Within this context, culture, strategy, structure and leadership all matter. It is not about hype or urgency. It is about thinking through any AI roll-out which leaders will need to approach systematically:
1. Leaders need to understand and map where in the organisation judgement happens, decisions are made, risk is held and creativity is genuinely needed. This needs to be clear because if it cannot be described, the redesign cannot happen.
2. Roles are redesigned using a hybrid approach in a planned and deliberate manner. It is not that sometimes we use AI but it is about clearly defining what AI does, what humans do, and how handoffs and accountability work in practice.
3. Governance will need to be re-engineered.
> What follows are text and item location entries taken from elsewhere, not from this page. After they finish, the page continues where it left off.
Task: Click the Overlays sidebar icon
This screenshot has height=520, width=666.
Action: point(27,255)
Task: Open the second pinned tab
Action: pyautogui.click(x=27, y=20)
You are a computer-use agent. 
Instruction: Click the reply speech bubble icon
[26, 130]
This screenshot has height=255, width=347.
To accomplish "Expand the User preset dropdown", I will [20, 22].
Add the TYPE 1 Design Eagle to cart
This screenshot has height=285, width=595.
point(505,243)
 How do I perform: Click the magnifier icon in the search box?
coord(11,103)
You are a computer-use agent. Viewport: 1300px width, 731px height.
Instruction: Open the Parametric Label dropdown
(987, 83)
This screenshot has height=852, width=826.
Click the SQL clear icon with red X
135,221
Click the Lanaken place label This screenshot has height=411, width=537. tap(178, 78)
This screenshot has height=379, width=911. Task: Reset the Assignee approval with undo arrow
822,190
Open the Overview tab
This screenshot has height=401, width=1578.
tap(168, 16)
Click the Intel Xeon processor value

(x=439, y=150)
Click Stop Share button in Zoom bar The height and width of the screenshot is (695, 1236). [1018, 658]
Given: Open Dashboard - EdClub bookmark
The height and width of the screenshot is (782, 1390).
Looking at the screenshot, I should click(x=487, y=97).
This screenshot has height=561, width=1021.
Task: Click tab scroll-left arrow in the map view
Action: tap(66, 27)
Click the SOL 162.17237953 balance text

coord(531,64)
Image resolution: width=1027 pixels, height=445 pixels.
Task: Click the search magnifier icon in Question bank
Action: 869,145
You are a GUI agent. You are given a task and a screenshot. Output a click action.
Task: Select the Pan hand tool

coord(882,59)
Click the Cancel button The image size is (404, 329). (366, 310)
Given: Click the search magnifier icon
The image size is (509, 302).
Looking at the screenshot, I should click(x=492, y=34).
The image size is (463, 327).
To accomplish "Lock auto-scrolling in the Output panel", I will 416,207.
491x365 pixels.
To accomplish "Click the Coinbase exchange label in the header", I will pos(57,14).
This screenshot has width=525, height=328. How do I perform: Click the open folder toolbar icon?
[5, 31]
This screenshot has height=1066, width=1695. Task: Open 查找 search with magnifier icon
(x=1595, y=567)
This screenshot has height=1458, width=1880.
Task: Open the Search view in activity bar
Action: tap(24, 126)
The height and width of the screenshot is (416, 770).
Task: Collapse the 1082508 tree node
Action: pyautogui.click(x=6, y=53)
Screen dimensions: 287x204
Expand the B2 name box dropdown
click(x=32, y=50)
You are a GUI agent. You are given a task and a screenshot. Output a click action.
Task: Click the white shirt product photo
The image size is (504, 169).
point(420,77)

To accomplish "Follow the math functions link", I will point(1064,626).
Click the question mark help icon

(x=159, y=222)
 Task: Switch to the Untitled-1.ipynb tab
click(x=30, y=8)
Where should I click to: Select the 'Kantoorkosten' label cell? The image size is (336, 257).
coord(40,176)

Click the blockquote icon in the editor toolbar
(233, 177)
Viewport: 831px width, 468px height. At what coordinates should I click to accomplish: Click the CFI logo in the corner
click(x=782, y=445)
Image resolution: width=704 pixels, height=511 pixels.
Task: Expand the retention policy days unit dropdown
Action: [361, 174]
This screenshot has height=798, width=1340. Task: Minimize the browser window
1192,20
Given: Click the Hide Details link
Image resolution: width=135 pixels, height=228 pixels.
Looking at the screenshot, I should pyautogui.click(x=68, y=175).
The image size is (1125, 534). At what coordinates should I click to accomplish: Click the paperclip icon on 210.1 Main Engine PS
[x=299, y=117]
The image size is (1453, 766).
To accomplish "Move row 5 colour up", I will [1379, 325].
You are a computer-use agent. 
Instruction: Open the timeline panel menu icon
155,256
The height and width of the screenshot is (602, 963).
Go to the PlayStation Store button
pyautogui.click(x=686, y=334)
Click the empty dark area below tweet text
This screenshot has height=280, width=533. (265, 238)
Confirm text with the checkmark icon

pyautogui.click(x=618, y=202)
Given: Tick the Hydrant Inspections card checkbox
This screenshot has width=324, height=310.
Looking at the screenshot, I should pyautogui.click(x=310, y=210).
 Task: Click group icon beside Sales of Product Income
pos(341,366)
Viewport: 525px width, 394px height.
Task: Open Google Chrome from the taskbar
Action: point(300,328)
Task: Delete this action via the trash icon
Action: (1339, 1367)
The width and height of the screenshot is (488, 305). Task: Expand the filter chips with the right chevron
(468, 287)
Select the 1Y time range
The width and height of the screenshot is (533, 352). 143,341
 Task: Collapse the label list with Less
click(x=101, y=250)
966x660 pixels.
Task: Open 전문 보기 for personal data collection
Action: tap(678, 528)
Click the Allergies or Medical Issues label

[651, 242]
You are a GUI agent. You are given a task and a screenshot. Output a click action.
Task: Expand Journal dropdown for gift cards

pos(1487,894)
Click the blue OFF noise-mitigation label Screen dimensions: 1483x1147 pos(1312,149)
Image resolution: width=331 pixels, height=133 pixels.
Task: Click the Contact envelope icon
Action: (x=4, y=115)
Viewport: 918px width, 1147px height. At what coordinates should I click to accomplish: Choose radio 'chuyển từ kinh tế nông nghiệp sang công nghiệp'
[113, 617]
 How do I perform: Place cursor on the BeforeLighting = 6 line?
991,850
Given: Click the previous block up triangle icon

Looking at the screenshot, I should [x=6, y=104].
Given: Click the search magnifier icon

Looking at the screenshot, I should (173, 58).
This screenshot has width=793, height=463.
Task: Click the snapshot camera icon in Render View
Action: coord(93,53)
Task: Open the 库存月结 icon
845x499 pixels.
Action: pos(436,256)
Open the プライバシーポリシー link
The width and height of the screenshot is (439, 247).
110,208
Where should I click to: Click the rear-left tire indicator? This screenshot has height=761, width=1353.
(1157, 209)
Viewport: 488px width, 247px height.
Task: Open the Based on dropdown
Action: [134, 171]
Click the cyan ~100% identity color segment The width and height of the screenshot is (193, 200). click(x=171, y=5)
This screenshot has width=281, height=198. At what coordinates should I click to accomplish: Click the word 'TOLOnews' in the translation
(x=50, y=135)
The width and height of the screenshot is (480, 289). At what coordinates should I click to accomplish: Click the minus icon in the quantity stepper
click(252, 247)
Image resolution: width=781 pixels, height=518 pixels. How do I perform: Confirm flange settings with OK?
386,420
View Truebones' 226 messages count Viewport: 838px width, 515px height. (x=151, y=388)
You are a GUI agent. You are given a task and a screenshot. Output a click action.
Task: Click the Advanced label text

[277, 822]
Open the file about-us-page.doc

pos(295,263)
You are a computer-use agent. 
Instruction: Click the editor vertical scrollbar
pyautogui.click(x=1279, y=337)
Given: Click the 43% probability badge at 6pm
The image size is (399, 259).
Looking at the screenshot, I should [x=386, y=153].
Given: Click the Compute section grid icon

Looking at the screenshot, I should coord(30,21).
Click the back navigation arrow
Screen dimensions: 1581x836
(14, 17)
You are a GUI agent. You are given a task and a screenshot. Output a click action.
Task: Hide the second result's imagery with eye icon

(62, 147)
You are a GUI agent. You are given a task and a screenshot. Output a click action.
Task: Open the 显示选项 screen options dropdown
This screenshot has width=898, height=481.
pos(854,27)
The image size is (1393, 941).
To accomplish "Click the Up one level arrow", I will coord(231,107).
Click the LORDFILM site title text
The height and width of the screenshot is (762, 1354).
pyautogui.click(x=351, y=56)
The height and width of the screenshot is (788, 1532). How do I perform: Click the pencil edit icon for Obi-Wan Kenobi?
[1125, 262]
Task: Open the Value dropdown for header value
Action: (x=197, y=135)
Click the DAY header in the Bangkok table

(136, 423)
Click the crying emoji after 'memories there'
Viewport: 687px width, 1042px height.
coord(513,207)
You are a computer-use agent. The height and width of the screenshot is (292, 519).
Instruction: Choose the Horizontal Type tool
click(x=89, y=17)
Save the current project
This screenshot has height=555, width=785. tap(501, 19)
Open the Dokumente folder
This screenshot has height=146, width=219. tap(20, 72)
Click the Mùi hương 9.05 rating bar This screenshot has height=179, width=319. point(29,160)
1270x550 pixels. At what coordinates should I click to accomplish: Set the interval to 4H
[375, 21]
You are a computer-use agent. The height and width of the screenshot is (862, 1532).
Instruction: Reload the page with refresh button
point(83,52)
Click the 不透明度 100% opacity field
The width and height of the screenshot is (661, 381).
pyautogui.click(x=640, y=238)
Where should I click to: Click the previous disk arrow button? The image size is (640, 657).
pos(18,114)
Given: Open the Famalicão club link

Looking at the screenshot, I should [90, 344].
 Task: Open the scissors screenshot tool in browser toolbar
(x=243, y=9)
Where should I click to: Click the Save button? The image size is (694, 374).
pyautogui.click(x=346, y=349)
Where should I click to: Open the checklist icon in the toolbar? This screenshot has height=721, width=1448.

The role and composition of the Board will, in many organisations, need to evolve as will the role of the CEO and the C-suite.
4. Organisations will need to manage the human impact in a responsible and humane manner. Some roles will become obsolete. Leaders will need the capability to support both those whose roles no longer exist and those whose roles change and need to fit in a redefined reality. Adoption won’t happen through policy alone, it will require honest conversations which redefine purpose, value and capabilities.
AI is not just a new channel. It changes the fundamentals. And that is why it feels like a rewrite, because, in many ways, it is.